_Consignes:_
1) D'après l'extrait sur Camus, quel métier exerçait à Alger l'oncle de Camus ?
2) Résumez l'extrait sur Camus en deux phrases.
3) Prolongez l'extrait sur Camus à partir de sa dernière phrase.

_Extrait du document:_
──────────

D'aucuns pensaient..
Mais .. il en chronique toujours! MC
Biancarelli,
vous écrivez : "Lors d’une interview, Mohamed Aïssaoui rappelait que la bibliothèque de l’oncle de Camus qui était boucher à Alger, avait contribué à la vocation de Camus. C’est touchant."
Justement dans ce livre de M.Aïssaoui, je lis, Page 368, sur son attachement à l'Algérie, un dialogue entre lui et Yasmina Khadra dans le cadre de la deuxième édition de Camus dans la "Bibliothèque de la Pléiade".
Les réponses de Yasmina Khadra à une de ses questions m'a plongée dans un monde inconnu.
En voici quelques extraits ;
"(...) Camus écrivait l'Algérie comme il la sentait, pas comme il la voyait. L'Algérie était son jouet de pauvre, qu'il ne voulait partager avec personne. Les autochtones, les pieds-noirs, les casernes, c'étaient juste des accessoires, puisque Camus imaginait. Son monde était ailleurs. Issu d'une frange sociale peu enviable, il avait le syndrome des disqualifiés d'avance, d'où ce besoin névrotique de prouver, se distinguer, se surpasser. (...)
Dans son esprit, il écrivait un roman. Il n'était pas obligé de tricher. Il était en parfaite harmonie avec sa muse, le reste lui importait peu.

──────────

_Ensemble de lignes:_
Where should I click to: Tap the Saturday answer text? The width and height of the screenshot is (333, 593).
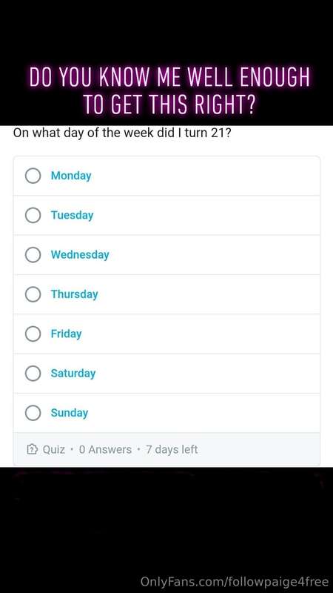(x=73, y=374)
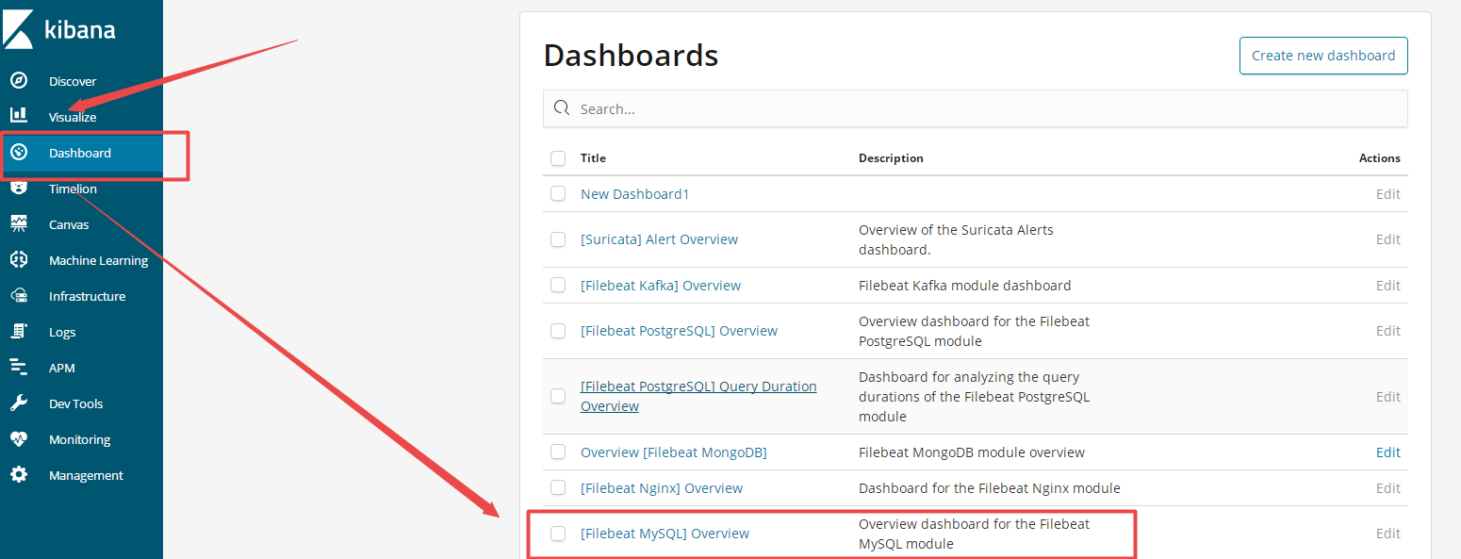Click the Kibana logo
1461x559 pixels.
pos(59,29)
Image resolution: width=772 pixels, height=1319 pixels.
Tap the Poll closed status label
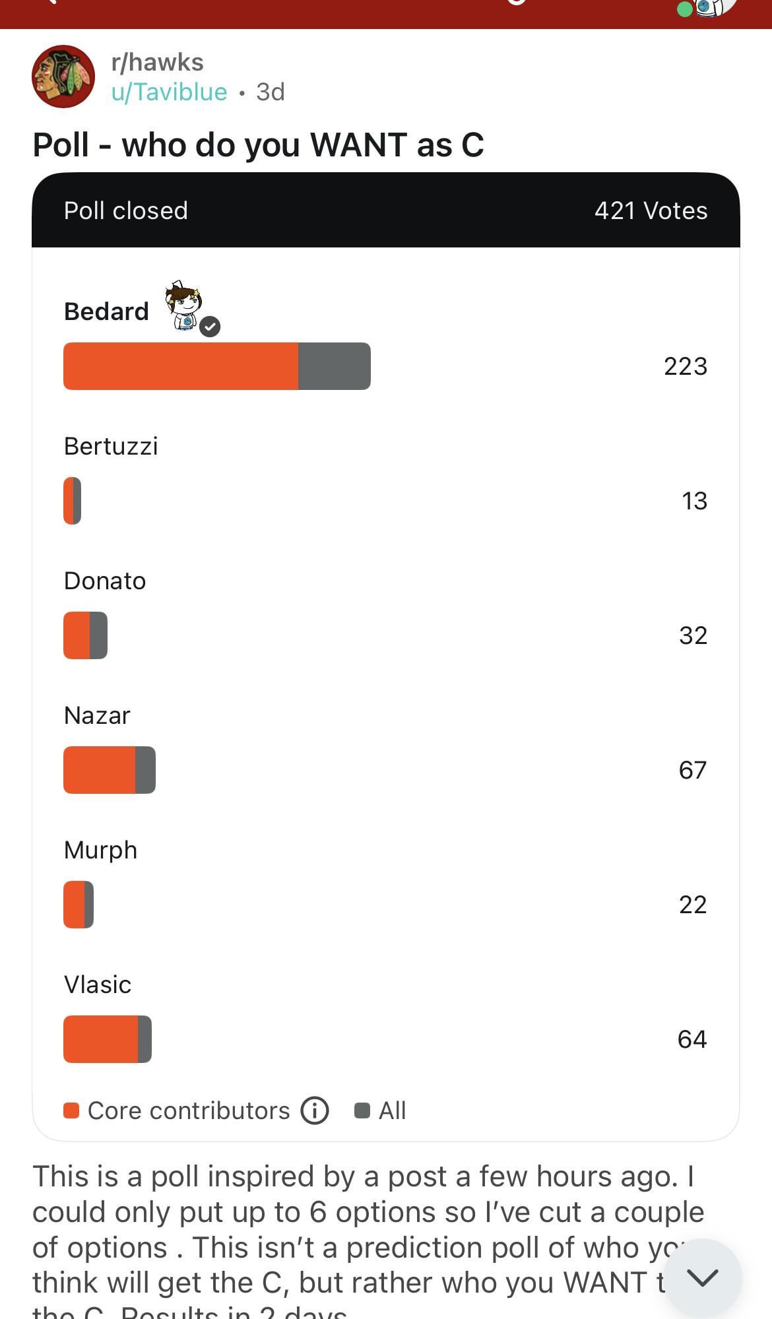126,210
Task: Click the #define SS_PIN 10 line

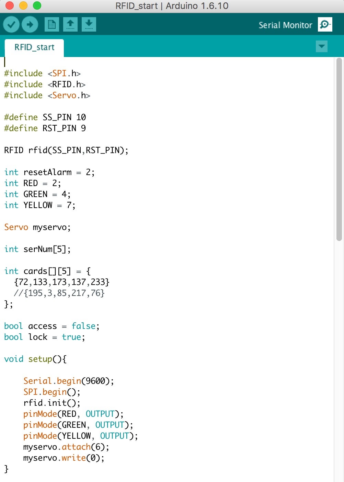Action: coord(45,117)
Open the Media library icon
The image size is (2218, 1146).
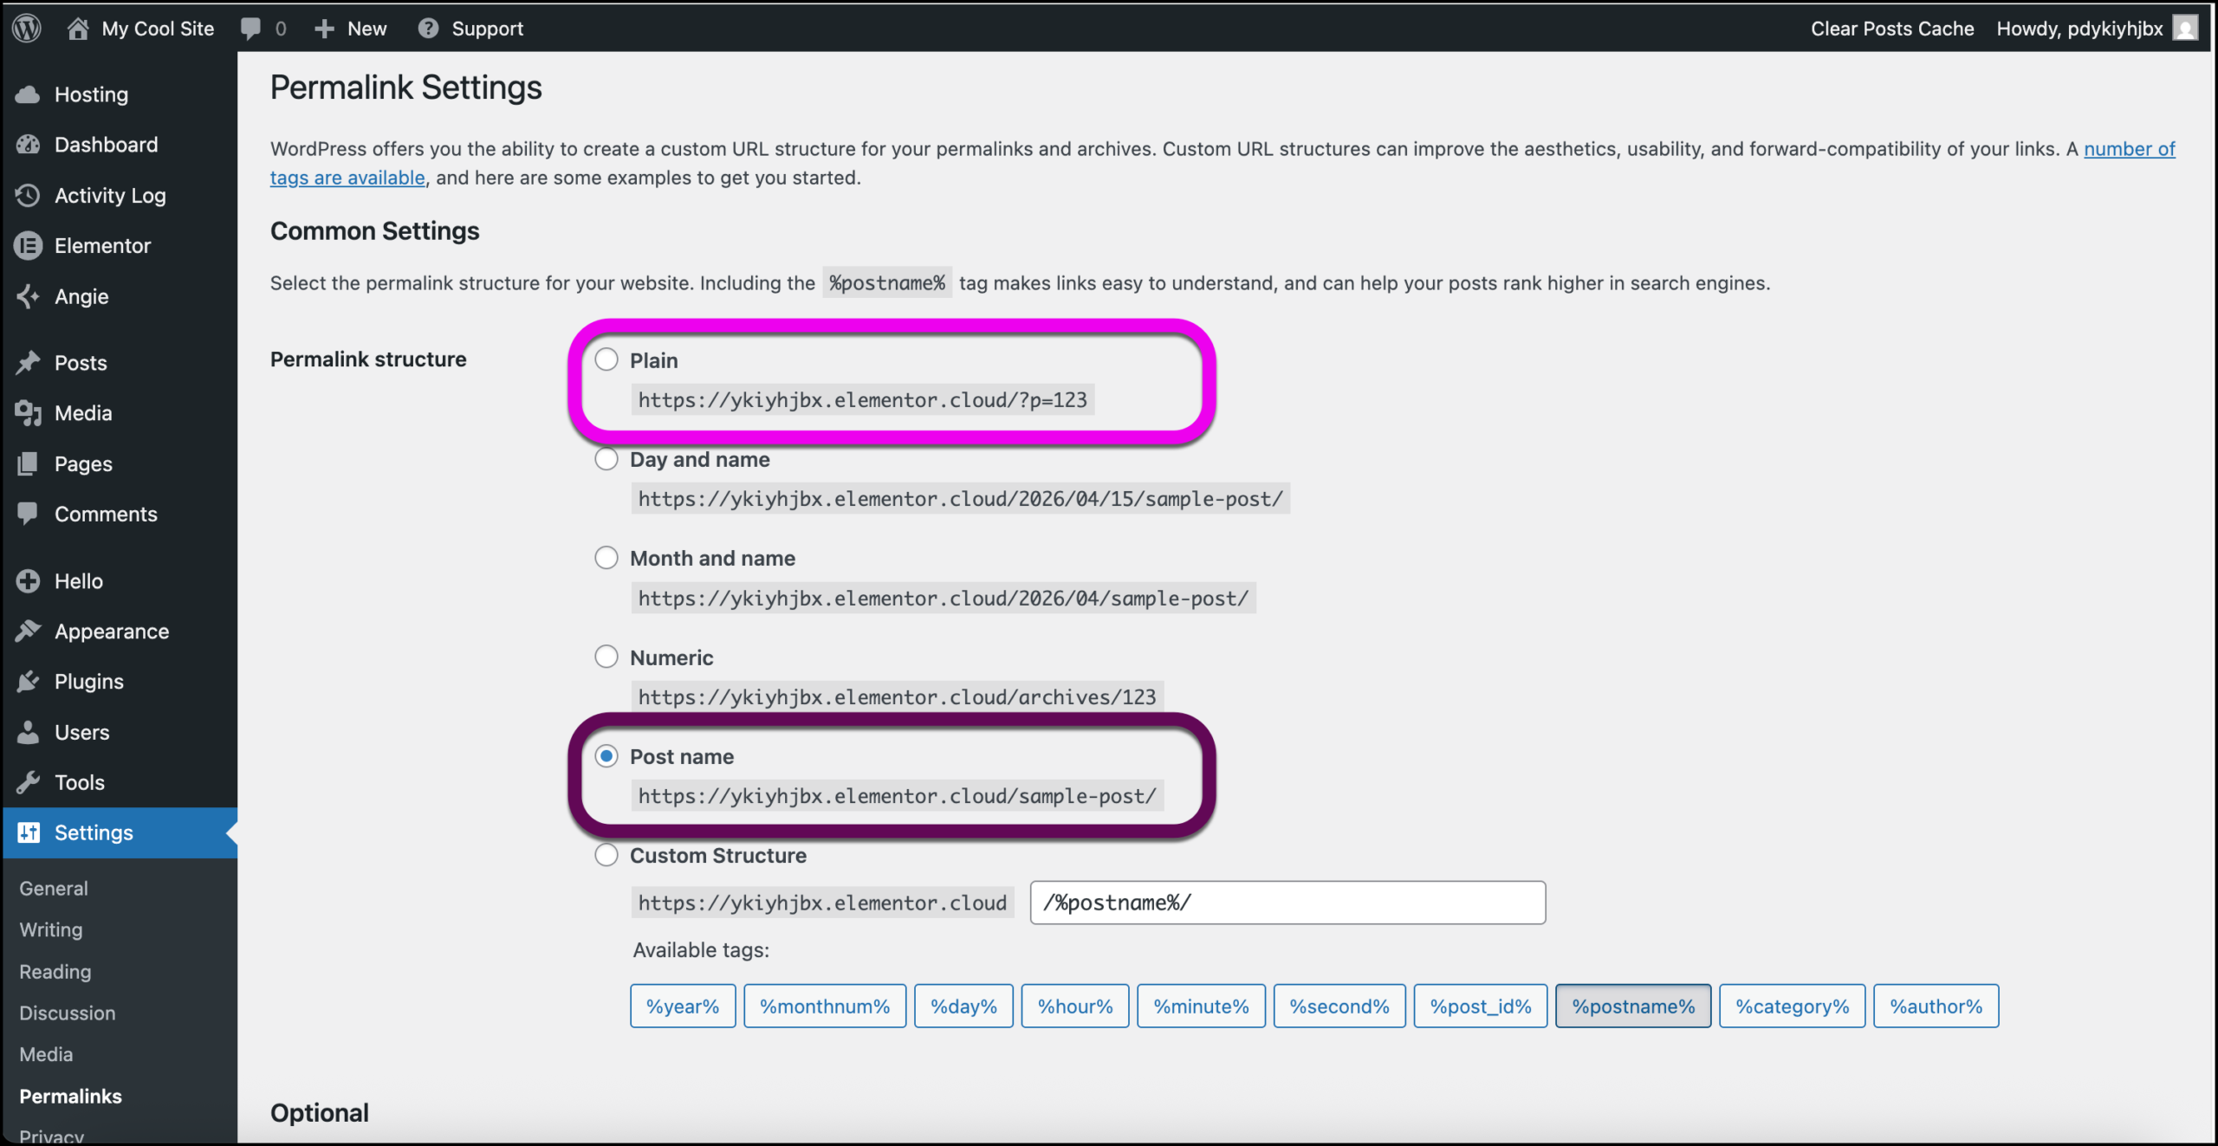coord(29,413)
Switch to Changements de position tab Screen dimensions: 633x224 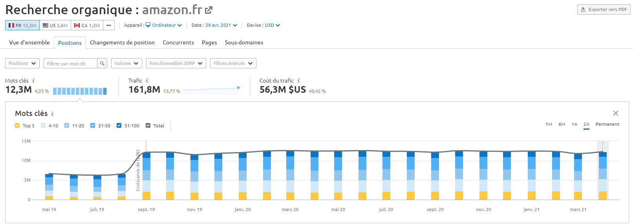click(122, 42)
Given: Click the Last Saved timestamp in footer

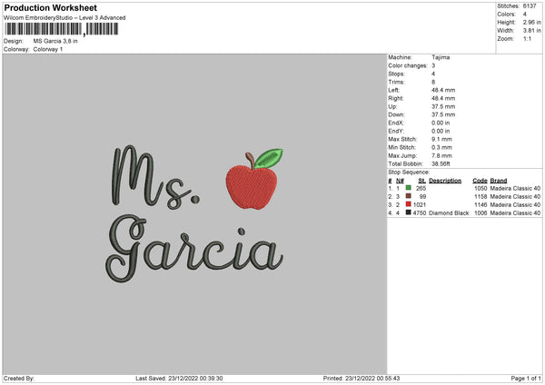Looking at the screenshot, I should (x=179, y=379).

──────────

_Réponses par consigne:_
1) Il était boucher.

2) Le commentaire signale que le livre de Mohamed Aïssaoui contient, page 368, un dialogue avec Yasmina Khadra sur l'attachement de Camus à l'Algérie. Yasmina Khadra y affirme que Camus écrivait l'Algérie comme il la sentait et non comme il la voyait, et qu'issu d'une frange sociale peu enviable, il éprouvait un besoin névrotique de prouver et de se distinguer.

3)
De l'Algérie, je lui reconnais cet amour indéfectible pour le pays. Son talent, tout son génie vient de là. Il excelle à rendre les lumières et les senteurs du paysage, à redonner aux horizons leur éclat et aux évocations leur fascination. (...)
Car Camus, loin de l'Algérie, est dans les dissonances. (...)
Camus est un homme simple. Il n'est entier qu'à cet endroit. C'est quand il rêve de conquérir Paris qu'Alger lui échappe. Les débats houleux, les joutes oratoires, aucune coupole n'égale, à ses yeux, le faîte des arbres lorsque le soleil vient dans les vergers de la Mitidja cueillir des songes par paniers entiers. De Marengo à Tipaza, tandis que le ciel se dénude, Camus exulte. Il aime flâner à Oran, la tête dans les nuages, (....). Il n'est pas taciturne ; il est absent (...).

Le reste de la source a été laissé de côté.